EXERCISE AIM: In the records below, find the line holding "Screenshot is 459x2576." and the line holding "About (254, 2192)". Set down both, with every line between them, exactly.

(INFORMATION)

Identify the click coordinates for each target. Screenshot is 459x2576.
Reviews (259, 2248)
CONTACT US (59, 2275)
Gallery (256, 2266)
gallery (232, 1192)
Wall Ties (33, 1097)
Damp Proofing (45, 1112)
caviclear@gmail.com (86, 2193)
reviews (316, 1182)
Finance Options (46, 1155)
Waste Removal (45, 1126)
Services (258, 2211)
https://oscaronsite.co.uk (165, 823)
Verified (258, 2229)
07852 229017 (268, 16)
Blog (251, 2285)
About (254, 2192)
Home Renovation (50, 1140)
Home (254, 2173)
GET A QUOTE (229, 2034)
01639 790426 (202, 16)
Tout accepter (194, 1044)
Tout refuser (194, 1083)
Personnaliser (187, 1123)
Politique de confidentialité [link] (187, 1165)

(End INFORMATION)
(INFORMATION)

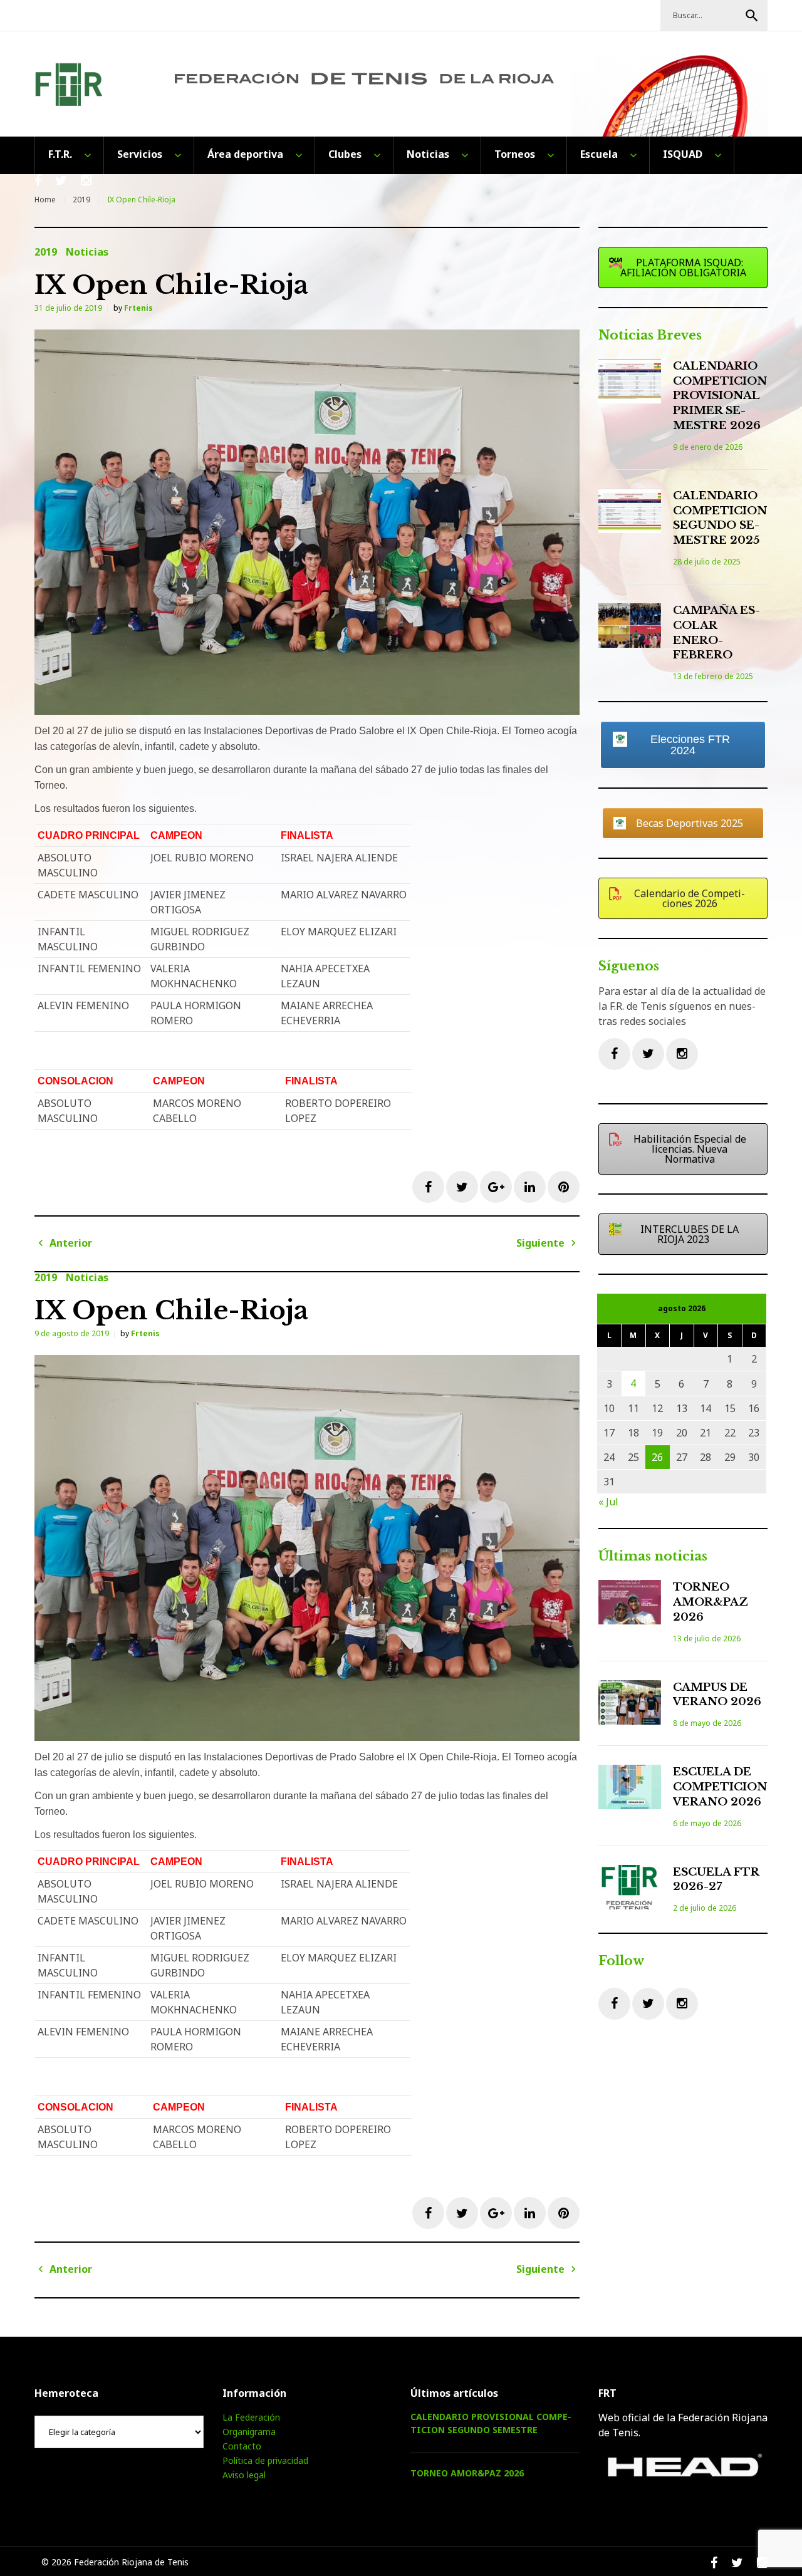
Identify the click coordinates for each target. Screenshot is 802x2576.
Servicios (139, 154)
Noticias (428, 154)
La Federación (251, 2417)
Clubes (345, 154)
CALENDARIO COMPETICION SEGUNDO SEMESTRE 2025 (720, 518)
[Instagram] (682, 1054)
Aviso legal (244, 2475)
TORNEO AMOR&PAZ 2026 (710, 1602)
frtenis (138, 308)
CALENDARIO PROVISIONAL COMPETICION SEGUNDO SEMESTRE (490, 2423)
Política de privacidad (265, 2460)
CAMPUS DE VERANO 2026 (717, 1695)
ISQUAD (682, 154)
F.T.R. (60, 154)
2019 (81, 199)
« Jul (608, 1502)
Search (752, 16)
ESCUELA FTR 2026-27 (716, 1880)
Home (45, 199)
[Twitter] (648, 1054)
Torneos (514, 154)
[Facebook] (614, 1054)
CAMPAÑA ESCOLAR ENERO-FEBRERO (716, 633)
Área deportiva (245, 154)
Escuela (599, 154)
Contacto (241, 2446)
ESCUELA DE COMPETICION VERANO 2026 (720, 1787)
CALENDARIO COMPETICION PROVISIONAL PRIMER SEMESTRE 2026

(End INFORMATION)
(INFORMATION)

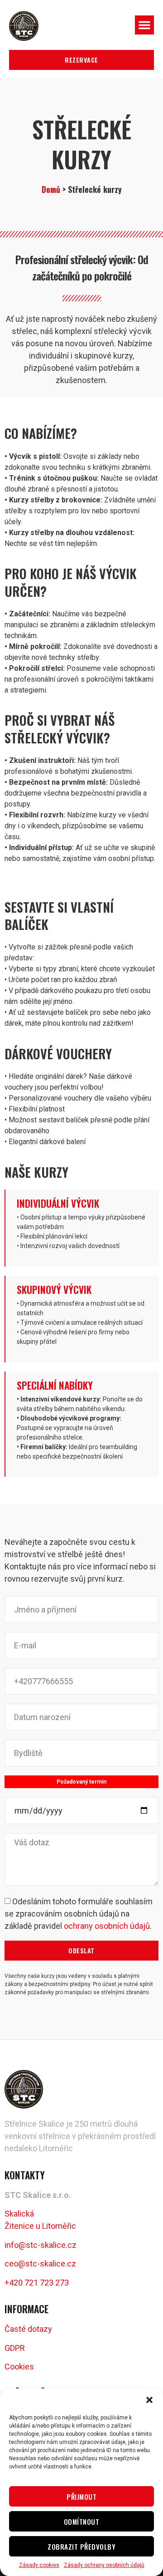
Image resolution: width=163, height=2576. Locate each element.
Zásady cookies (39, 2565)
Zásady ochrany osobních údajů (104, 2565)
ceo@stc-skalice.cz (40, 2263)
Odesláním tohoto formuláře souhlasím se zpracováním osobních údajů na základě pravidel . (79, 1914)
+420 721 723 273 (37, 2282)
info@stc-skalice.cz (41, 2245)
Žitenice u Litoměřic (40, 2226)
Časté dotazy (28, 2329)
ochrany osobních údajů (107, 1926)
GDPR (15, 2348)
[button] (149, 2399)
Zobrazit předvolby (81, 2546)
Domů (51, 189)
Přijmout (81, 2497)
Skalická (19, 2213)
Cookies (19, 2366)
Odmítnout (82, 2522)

(End INFORMATION)

RESPONSE:
Identify the click coordinates for each target. Screenshot is 459x2576.
Reviews (259, 2248)
CONTACT US (59, 2275)
Gallery (256, 2266)
gallery (232, 1192)
Wall Ties (33, 1097)
Damp Proofing (45, 1112)
caviclear@gmail.com (86, 2193)
reviews (316, 1182)
Finance Options (46, 1155)
Waste Removal (45, 1126)
Services (258, 2211)
https://oscaronsite.co.uk (165, 823)
Verified (258, 2229)
07852 229017 (268, 16)
Blog (251, 2285)
About (254, 2192)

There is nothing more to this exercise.